Wednesday, November 28, 2007

Existing Home Sales Drop

From Bloomberg:

Purchases of existing homes dropped 1.2 percent to an annual rate of 4.97 million, the fewest since the National Association of Realtors began keeping the records in 1999. Orders for items made to last several years fell 0.4 percent, the Commerce Department said today in Washington.


There are only two numbers that are important in this report: inventory and months of supply.



Inventory is still sky high.



And months of inventory available is still increasing.

And this isn't including any of the projected foreclosures for next year.

Simply put, this is called a "super-glut".

2 comments:

Mark Twain said...

This caused me to wonder...

As the number denoting the purchases of existing homes continues to fall, and the inventory of homes for sale increases (or plateaus), it seems that the months of supply number will continue to increase, as the "average" (homes purchased per month) used to compute months of supply continues to fall.

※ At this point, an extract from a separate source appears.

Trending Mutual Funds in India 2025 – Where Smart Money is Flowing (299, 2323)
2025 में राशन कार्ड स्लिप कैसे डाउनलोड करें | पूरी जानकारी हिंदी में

Each movement (purchases continuing to fall/inventory continuing to increase) will magnify the increase in months of supply.

It is possible that the months of supply number will remain at (or above) its current level for a very long time (i.e. much longer than is forecasted).

bluestatedon said...

The housing glut continues to get worse, durables have declined for a full quarter, and there are good reasons to be very skeptical of the employment figures.

And yet the market it up big time today over hints from the Fed there will be a further reduction in interest rates. Is it just me, or is there a massive disconnect between the very-well-paid folks on Wall Street and the folks struggling to pay their heating bills on Main Street?